#### Task directions:
All lines from the one bearing "The image size is (739, 828)." through the end of the data below must be printed exactly as they stand, with pictures removed.

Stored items
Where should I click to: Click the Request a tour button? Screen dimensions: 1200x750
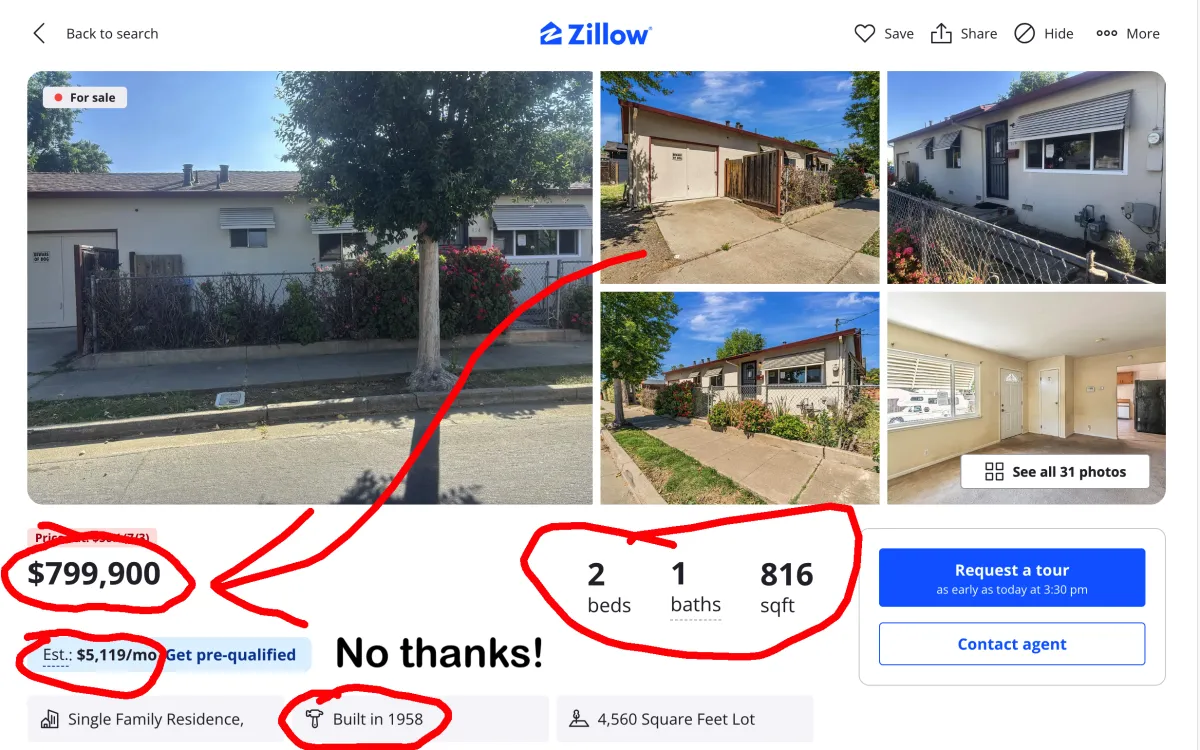coord(1012,578)
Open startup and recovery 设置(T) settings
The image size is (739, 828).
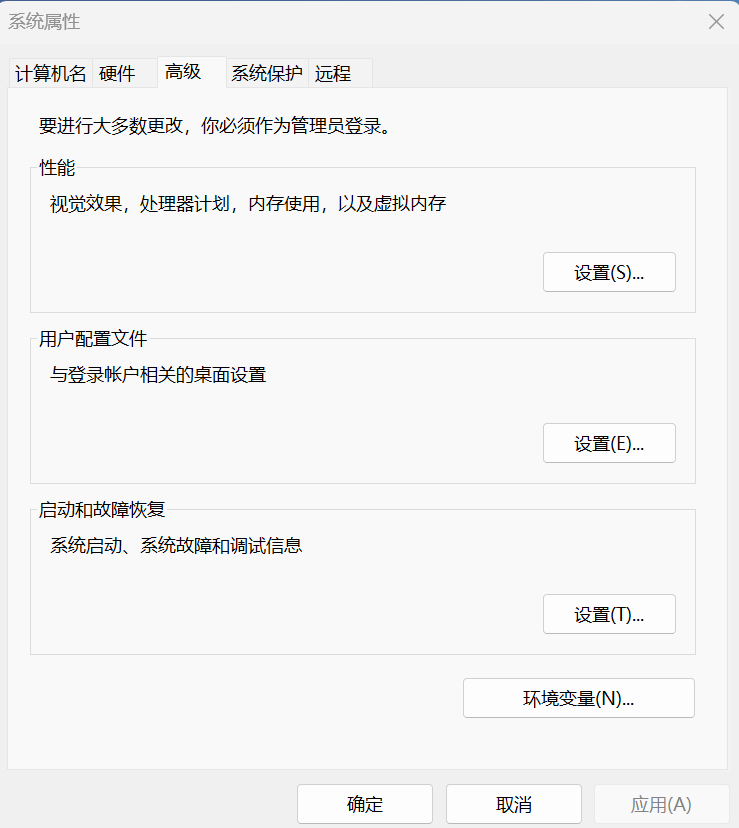click(609, 613)
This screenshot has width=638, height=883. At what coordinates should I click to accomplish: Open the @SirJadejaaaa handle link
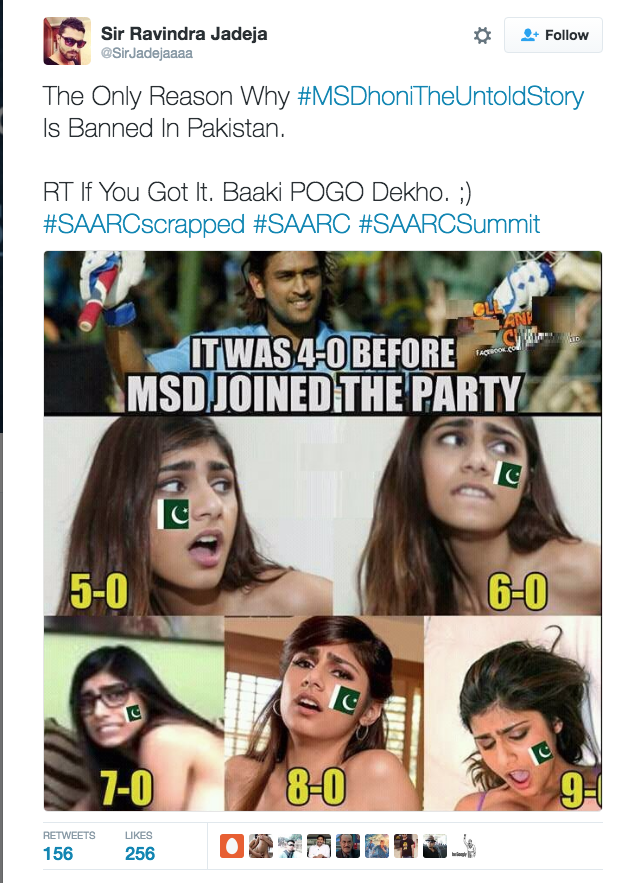pyautogui.click(x=146, y=53)
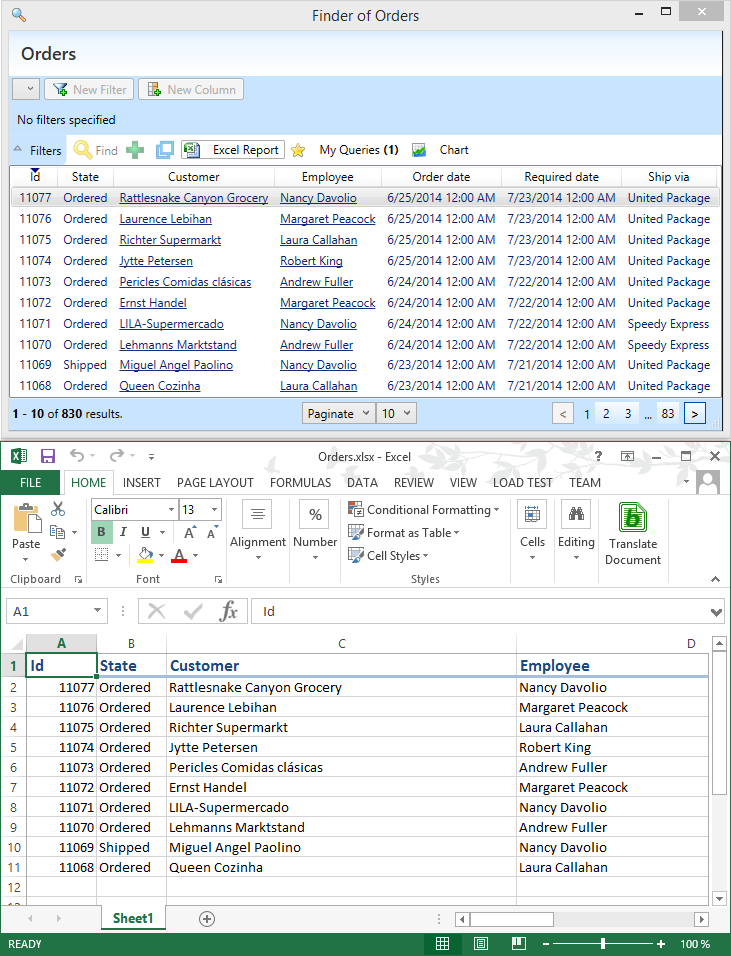Viewport: 731px width, 956px height.
Task: Switch to Page Layout view icon
Action: pyautogui.click(x=480, y=944)
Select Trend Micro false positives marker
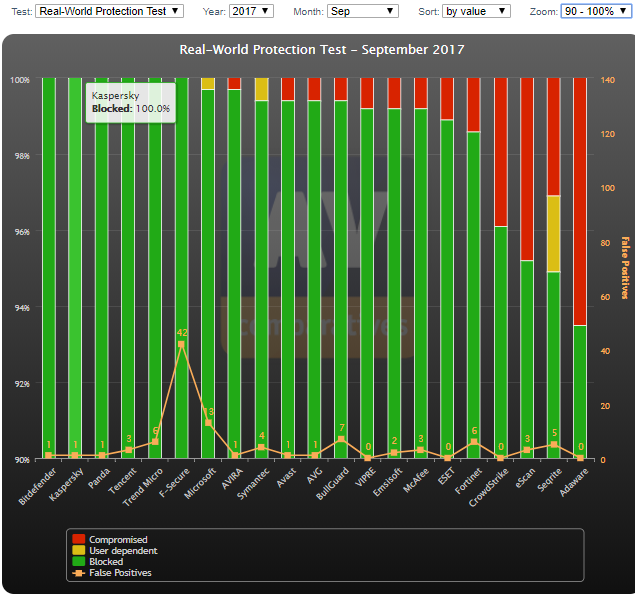635x599 pixels. click(x=155, y=442)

#### Solution below:
The image size is (739, 828).
click(609, 613)
This screenshot has width=638, height=883. At what coordinates should I click to accomplish: Open the @SirJadejaaaa handle link
pyautogui.click(x=146, y=53)
Viewport: 731px width, 956px height.
Task: Switch to Page Layout view icon
Action: pyautogui.click(x=480, y=944)
Select Trend Micro false positives marker
635x599 pixels. click(x=155, y=442)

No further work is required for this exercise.